- Poster
- Directed by: Smile Seenu
- Written by: Smile Seenu
- Produced by: H. Jade Gowda
- Starring: Yashas; Nakshatra; Chandan;
- Cinematography: Ravi Suvarna
- Music by: Elvin Josuha
- Production company: H J Gowda Production
- Release date: 20 April 2012;
- Country: India
- Language: Kannada

= Toofan (2012 film) =

Toofan is a 2012 Indian Kannada-language romantic drama film directed by Smile Seenu and starring Yashas, Nakshatra and Chandan.

== Soundtrack ==
The soundtrack of the film was composed by Elvin Josuha.

Track listing
| No. | Title | Lyrics | Singer(s) | Length |
|---|---|---|---|---|
| 1. | "Raagadante" | K. Kalyan | Karthik | 4:42 |
| 2. | "Ellinda Banthu" | Jayanth Kaykini | Kunal Ganjawala, Sunitha Sarathy | 4:22 |
| 3. | "Hoo Manave" | V. Nagendra Prasad | Vijay Prakash | 4:58 |
| 4. | "Shiva Hudgire Hinga" | Kaviraj | Tippu, Anuradha Sriram | 3:03 |
| 5. | "Thayige Magana" | V. Nagendra Prasad | S. P. Balasubrahmanyam, Archana Udupa | 3:51 |
| 6. | "E Baalina Geleya" | Smile Seenu | Anuradha Bhat, Deepak Doddera | 1:51 |
| 7. | "Ninna Hane Baarha" | Smile Seenu | Ajay Warrier, Anuradha Bhat | 2:13 |
| 8. | "Nan Usire" | Smile Seenu | Deepak Doddera | 1:21 |
| Total length: |  |  |  | 26:21 |

== Reception ==
A critic from The New Indian Express wrote that "Overall, the film fails to impress the audiences". A critic from The Times of India wrote that "Director Smile Seenu could have done a better job of the story by giving it a new-age angle that would have attracted Gen Y. The director fails in narrating a good story. Sudden change in sequences, and not-so-impressive editing and cinematography have further weakened the work". A critic from IANS wrote that "Toofan is a mediocre film made with little homework and seriousness.

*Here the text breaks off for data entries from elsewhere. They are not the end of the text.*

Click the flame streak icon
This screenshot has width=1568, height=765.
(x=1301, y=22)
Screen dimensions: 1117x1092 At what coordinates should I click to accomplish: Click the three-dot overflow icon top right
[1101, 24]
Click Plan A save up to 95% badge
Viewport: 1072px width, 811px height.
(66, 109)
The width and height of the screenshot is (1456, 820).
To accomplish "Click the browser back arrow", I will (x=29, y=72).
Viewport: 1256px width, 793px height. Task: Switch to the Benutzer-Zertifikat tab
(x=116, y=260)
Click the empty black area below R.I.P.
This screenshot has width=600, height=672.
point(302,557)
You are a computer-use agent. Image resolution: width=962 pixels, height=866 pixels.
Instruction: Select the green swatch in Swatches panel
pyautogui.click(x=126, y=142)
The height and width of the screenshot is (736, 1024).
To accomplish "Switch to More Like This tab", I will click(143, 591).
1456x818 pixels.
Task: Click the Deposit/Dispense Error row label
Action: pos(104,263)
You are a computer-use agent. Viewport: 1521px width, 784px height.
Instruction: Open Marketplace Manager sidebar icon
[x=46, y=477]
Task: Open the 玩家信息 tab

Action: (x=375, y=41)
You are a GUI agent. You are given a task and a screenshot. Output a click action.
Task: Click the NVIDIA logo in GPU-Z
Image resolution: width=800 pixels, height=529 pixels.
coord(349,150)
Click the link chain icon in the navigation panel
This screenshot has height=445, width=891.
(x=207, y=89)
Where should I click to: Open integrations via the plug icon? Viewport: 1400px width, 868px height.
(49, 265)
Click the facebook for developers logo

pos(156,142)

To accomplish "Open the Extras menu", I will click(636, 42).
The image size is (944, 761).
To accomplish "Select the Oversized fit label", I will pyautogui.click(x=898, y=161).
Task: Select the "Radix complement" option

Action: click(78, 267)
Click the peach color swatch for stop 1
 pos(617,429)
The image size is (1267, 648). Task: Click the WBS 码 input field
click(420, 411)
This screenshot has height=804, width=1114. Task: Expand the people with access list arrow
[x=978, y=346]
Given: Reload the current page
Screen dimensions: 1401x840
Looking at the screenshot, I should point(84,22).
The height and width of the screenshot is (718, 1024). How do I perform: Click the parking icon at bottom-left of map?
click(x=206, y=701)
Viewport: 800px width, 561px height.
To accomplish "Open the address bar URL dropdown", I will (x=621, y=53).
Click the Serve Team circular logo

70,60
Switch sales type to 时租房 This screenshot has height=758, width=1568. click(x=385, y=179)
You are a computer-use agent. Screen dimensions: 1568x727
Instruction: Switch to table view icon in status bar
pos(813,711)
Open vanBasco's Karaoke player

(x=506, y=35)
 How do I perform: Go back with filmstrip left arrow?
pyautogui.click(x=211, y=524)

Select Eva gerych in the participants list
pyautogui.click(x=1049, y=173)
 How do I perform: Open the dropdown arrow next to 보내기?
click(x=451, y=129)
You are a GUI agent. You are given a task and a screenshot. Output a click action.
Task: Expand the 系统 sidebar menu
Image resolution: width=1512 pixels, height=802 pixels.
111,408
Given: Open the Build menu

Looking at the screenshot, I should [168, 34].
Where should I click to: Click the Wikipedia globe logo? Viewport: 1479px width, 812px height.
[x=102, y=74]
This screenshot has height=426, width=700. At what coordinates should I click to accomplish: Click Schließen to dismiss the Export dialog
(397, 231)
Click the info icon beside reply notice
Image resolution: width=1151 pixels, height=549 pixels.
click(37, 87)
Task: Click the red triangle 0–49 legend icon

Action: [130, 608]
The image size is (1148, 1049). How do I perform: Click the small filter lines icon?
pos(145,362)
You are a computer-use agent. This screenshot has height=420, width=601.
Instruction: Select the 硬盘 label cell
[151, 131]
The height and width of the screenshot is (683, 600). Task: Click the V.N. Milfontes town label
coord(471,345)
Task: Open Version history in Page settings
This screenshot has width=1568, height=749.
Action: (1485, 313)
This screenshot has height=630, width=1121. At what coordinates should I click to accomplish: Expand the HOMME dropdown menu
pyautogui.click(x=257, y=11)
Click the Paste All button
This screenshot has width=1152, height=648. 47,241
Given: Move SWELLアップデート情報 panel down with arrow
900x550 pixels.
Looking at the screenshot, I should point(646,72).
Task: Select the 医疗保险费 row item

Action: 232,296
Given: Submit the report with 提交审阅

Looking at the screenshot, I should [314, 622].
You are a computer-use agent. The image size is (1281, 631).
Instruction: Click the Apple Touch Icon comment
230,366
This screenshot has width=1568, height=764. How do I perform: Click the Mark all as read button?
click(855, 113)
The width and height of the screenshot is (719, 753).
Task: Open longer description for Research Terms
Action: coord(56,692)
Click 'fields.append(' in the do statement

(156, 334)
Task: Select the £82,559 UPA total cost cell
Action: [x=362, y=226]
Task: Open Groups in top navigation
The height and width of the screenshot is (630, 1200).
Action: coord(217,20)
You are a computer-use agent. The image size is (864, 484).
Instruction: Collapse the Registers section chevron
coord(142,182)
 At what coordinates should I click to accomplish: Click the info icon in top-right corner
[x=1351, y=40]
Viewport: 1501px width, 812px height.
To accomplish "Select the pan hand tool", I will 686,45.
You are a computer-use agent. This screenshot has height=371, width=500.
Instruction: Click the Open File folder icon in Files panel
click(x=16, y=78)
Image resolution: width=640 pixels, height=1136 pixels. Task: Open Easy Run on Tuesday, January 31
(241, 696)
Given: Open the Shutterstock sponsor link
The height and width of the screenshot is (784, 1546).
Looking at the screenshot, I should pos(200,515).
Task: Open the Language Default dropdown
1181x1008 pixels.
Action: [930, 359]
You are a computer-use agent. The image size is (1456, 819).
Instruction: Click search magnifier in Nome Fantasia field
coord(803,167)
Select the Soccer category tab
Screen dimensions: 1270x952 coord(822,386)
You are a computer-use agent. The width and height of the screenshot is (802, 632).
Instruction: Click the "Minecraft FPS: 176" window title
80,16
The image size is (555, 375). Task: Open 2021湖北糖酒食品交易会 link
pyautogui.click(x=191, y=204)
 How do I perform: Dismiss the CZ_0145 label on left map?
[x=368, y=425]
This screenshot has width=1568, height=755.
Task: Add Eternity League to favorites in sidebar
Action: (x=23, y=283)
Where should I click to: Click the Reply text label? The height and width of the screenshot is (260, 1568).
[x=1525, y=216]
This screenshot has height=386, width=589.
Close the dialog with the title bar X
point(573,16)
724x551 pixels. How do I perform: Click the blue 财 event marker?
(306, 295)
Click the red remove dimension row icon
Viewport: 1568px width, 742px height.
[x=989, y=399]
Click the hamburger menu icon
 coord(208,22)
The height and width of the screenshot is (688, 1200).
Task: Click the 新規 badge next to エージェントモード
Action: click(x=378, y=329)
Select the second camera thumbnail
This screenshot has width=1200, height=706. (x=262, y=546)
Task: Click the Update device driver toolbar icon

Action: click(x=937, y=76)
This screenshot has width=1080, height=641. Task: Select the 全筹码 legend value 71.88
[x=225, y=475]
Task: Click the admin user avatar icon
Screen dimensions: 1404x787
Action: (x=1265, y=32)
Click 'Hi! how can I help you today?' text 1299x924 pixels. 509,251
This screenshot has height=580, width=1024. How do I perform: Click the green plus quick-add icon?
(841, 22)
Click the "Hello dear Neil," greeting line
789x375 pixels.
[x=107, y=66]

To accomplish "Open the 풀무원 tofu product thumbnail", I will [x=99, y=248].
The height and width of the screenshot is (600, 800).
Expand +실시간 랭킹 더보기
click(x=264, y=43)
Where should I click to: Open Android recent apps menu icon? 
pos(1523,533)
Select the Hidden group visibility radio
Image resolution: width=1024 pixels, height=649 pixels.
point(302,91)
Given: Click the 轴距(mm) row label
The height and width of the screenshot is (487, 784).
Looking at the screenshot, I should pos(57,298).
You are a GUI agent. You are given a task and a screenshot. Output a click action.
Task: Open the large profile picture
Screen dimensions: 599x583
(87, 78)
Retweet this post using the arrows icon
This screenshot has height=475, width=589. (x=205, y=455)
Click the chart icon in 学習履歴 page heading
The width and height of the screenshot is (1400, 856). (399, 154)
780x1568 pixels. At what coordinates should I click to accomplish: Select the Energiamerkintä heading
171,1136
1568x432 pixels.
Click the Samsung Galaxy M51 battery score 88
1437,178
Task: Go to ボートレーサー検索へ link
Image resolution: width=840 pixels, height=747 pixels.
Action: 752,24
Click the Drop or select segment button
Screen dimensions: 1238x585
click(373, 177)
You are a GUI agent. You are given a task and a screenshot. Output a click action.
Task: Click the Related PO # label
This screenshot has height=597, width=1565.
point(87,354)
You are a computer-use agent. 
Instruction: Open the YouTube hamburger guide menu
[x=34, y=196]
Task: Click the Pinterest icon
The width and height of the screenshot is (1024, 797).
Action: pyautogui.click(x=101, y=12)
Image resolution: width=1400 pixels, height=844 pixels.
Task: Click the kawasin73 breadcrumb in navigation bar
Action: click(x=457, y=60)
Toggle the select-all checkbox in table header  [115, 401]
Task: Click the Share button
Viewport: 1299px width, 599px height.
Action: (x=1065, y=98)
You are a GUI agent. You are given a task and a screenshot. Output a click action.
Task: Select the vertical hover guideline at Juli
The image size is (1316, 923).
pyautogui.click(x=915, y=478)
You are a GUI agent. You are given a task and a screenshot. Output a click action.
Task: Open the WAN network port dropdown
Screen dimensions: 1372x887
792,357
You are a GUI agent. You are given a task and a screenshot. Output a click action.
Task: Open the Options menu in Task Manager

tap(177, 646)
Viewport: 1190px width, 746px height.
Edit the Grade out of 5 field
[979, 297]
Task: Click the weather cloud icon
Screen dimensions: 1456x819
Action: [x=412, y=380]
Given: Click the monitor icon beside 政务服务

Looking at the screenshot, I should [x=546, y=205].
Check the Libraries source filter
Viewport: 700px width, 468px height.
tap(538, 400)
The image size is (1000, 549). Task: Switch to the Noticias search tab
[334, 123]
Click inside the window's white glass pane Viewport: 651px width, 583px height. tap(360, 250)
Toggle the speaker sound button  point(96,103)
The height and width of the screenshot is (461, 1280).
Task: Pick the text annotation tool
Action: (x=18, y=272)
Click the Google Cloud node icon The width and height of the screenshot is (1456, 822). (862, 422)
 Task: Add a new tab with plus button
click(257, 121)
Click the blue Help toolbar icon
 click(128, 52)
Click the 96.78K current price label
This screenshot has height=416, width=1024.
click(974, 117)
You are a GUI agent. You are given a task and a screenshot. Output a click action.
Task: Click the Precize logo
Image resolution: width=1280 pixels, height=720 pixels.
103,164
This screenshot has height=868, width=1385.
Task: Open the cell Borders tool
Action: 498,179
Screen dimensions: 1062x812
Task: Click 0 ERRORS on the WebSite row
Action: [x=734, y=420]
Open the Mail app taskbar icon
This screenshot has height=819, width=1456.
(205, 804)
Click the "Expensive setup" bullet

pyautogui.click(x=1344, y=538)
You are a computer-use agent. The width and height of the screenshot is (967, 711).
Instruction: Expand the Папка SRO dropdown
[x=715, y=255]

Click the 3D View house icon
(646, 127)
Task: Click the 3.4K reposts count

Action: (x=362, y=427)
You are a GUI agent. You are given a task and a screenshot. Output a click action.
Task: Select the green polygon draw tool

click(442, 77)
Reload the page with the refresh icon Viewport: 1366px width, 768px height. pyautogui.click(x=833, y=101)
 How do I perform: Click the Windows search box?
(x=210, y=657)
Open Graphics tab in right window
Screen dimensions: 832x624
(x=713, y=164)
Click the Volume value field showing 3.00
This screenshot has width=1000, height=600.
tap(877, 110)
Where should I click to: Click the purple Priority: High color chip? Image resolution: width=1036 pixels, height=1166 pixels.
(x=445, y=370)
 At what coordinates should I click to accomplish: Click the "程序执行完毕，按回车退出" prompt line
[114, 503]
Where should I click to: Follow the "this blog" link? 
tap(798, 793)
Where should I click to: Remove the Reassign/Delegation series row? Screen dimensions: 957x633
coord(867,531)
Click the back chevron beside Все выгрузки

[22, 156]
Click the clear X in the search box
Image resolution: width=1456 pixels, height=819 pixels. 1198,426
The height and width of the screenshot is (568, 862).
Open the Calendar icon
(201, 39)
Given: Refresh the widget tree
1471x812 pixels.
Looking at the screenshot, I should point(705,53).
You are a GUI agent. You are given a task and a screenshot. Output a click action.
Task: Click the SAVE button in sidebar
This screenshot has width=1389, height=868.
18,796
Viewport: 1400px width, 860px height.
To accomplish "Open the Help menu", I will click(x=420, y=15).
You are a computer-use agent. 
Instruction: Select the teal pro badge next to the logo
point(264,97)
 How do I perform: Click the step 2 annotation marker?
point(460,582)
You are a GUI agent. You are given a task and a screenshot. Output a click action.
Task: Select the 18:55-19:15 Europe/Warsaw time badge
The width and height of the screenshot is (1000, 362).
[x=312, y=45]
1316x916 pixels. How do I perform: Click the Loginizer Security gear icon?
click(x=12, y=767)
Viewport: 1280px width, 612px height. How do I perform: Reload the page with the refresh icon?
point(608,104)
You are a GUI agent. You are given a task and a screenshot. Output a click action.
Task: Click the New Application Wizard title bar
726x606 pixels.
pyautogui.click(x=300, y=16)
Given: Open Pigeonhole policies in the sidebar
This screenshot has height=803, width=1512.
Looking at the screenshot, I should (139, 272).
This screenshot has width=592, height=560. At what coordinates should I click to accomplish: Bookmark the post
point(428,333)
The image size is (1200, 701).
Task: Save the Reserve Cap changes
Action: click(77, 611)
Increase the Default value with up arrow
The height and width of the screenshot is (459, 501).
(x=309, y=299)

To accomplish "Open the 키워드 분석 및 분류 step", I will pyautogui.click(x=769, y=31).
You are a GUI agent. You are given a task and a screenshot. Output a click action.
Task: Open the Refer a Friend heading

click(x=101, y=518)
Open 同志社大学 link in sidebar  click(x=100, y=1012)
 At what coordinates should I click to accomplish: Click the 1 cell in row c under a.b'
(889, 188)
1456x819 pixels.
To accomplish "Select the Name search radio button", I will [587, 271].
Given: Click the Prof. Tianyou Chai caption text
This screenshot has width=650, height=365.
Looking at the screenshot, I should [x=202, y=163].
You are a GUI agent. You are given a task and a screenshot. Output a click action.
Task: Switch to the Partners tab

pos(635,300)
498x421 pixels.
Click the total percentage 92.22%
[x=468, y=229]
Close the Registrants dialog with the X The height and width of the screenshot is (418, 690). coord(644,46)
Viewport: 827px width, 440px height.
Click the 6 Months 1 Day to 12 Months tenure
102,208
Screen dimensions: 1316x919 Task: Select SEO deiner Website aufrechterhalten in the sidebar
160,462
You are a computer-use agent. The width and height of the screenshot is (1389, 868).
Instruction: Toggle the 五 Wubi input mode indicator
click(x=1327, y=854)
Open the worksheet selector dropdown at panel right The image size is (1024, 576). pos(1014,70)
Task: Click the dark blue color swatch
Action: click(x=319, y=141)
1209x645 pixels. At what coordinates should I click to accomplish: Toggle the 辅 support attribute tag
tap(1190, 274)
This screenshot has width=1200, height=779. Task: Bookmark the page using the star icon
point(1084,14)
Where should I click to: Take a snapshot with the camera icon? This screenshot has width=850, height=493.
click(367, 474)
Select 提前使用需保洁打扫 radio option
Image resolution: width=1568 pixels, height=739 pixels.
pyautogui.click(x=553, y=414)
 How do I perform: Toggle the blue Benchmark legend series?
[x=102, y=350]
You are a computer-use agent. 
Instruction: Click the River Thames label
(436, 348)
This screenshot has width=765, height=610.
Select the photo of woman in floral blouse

You can watch it only if you have no alternative". A critic from Bangalore Mirror wrote that "In some parts of the movie, there are some unimaginative scenes. What is lacking are good dialogue delivery and strong performances. It would not take a genius to guess the story as the film progresses".